The decor is Contemporary meets Art Deco with French style lighting, brasses and ambience. The staff generally have a French accent and the overall effect is of a casual fine dining restaurant where you can eat exceptionally well and dress up as much or as little as you want. Opposite the Institute of Directors, the Balcon and Sofitel London St James itself is housed in an old Bank. But until someone points it out, you simply wouldn’t guess. It’s comfortable and relaxed – and I’ve never had a bad meal there.
The Sofitel Wine Days Menu is a cleverly planned concept. As our waiter explained, the idea is to showcase the grape at every stage of what can be done with the grapes that are harvested. So the amuse bouche comes paired with a grape juice and port cocktail to show the unadulterated grape, the starter with a Viognier, the main with a Champagne (second fermentation) and the dessert with a distilled cognac. Subtle and charming, the very essence of that French personality I love.
This year too, many French winemakers are in celebratory mood. I’ve just come back from a trip to explore the Champagne region where I learnt that 2018 is an exceptional harvest.

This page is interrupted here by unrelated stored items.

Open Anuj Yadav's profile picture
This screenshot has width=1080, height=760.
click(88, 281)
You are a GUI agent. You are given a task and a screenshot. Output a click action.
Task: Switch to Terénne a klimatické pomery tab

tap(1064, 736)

And, at a Grand Crus de Bordeaux event yesterday in London to taste the 2016 release, the winemakers were finding it hard to hold back their enthusiasm for 2018. Of course, France is a large country and not all parts of the winemaking regions have the same success this year. Generally, though, all I’ve heard is positive.
The Wine Pairing menu is four courses, but there’s bread to start too, with the option of salted or unsalted butter, neatly presented in a waxed paper. I was trying hard not to eat it…and failed.

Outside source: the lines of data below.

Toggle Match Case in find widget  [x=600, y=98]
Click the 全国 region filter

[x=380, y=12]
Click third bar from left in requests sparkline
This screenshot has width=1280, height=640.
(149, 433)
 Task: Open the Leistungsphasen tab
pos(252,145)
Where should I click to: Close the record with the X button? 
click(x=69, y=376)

The first drink arrived looking like a frothy grape juice. I was actually surprised how well it paired with the Foie Gras Ballotine with verjus and pomegranate roasted grapes on brioche. Alain Milliat is a producer of fine fruit juices from the Rhône-Alpes, France. ‘Grape Juice’ might just be something of a misnomer as he offers each grape varietal as a separate pressing, much in the same way that fine wine is produced. So you can choose from Syrah, Chardonnay, Merlot and more – along with fruit and vegetable juices with ever more exotic-sounding names (Black Krim Tomato Juice anyone?)
The Foie Gras Ballotine was dainty and light on a puff of a cloud of brioche. I was particularly taken by the roasted grapes which I’m planning to try to recreate at home. Delicious.

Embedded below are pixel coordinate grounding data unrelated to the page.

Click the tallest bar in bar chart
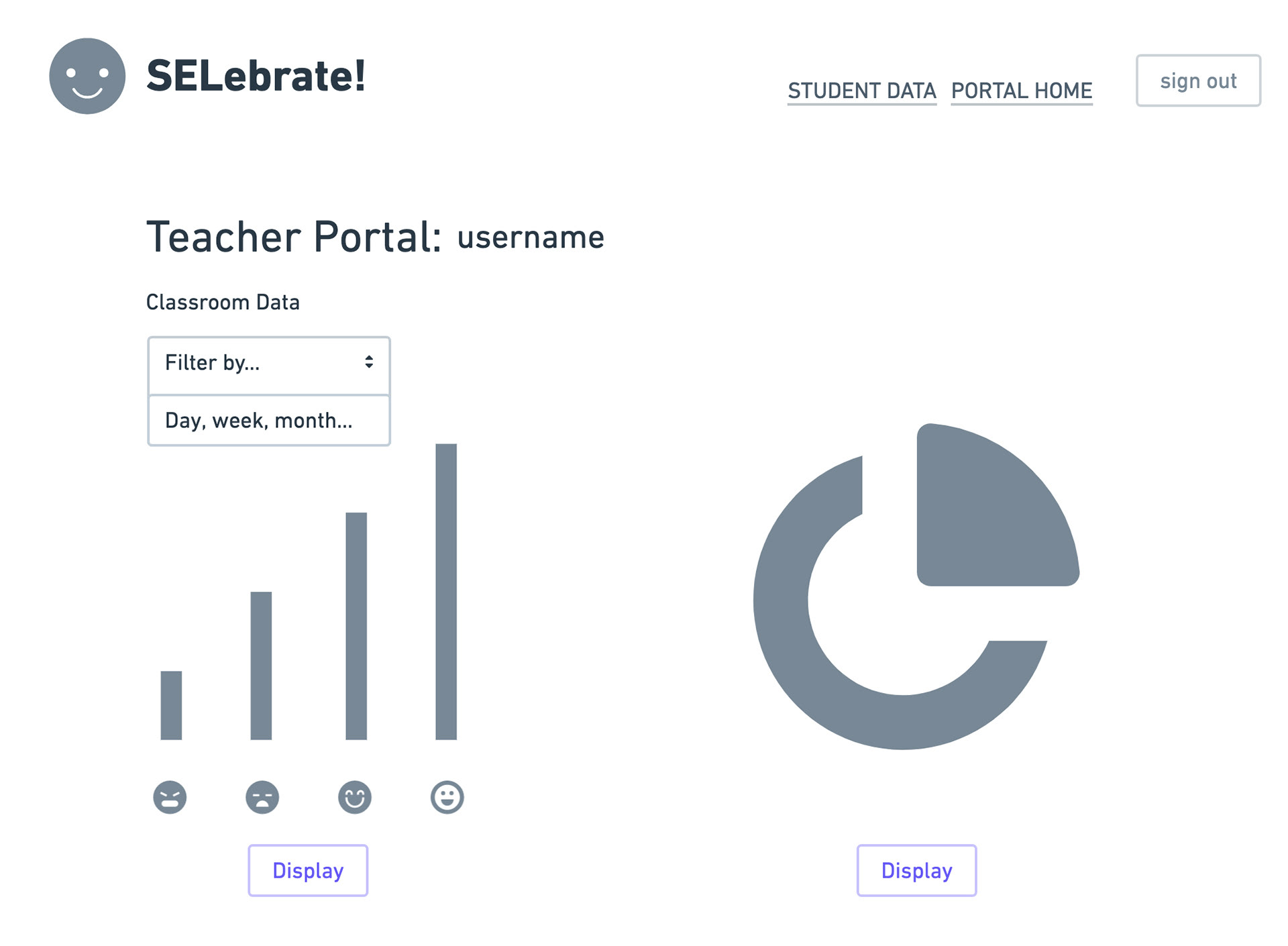 [x=446, y=592]
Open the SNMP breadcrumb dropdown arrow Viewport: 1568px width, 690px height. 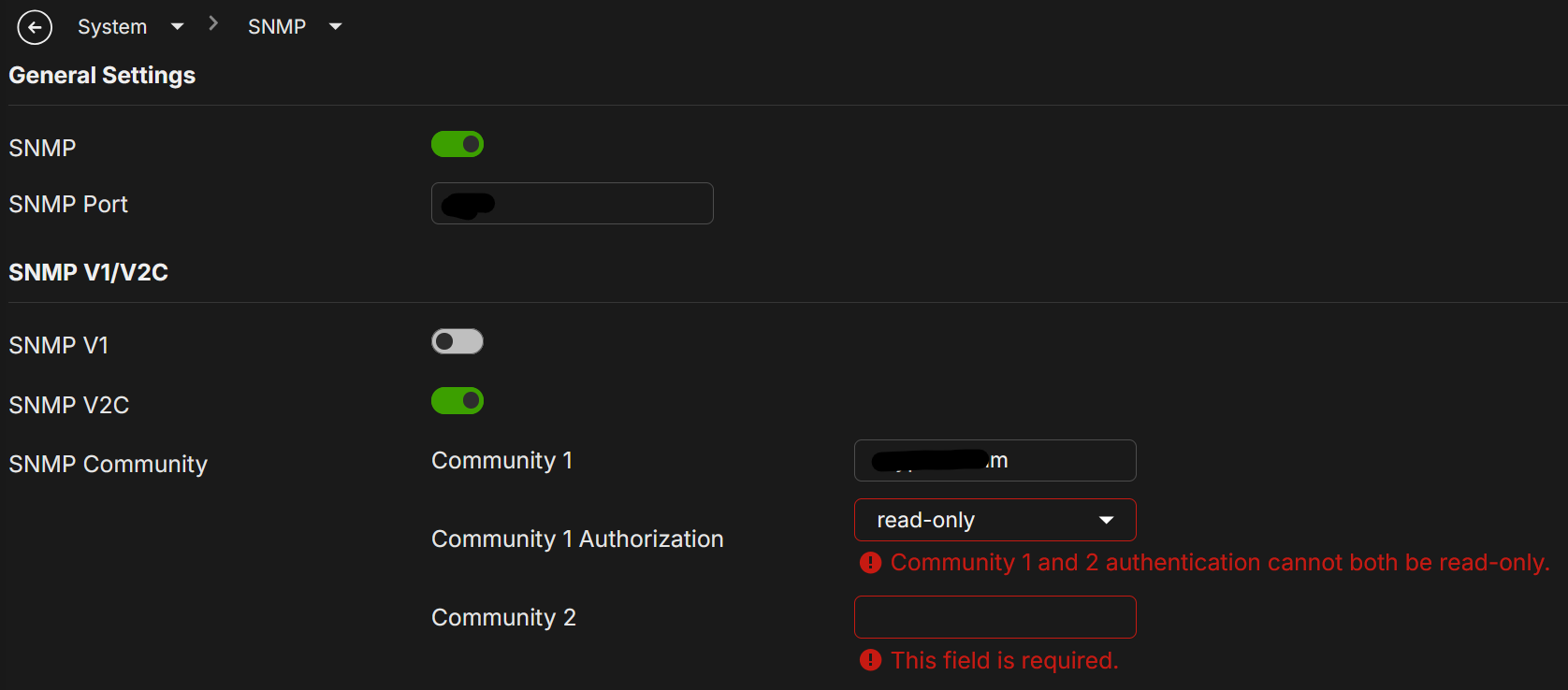336,27
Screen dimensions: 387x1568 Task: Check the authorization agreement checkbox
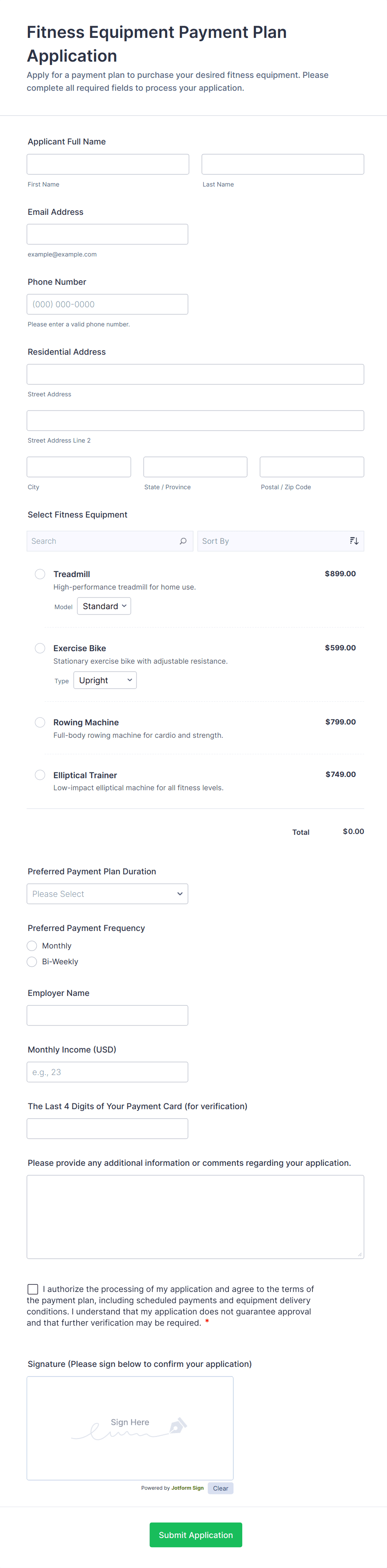pyautogui.click(x=33, y=1289)
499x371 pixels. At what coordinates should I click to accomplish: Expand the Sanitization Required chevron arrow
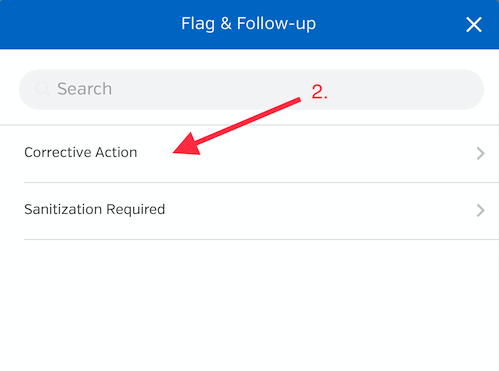coord(480,210)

Next a delicious glass of Les Vignes d’à Côté, Viognier 2016, Yves Cuilleron, a peach and apricot mouthful with enough acidity to cut through the duck ham and not be overwhelmed by the blood orange. I confess to being more taken by the salad of chicory, blood orange, caramelised spiced walnut and frisée than by the duck ham which I thought was a little dry.
The main course was stellar. A perfectly cooked sea bream fillet, with tender flesh and crispy skin was topped with a delicately grilled oyster served with a sauce of champagne beurre blanc. Served on a bed of salsify and samphire, this kind of simple yet refined dish always makes me happy.
What makes me even happier is when I’m served this kind of food with a glass of Champagne, in this case, Charles Legend Champagne Brut Royal, which rather charmingly pays tribute to the British love of Champagne and is named after Charles II of England. It’s a beautiful delicate champagne with a fine mousse and notes of apple and praline together with a well-balanced acidity.
From the South of the Champagne region, the grapes used for Charles Legend are allowed to mature longer resulting in a base wine which requires a lower dosage as the wine is naturally sweeter.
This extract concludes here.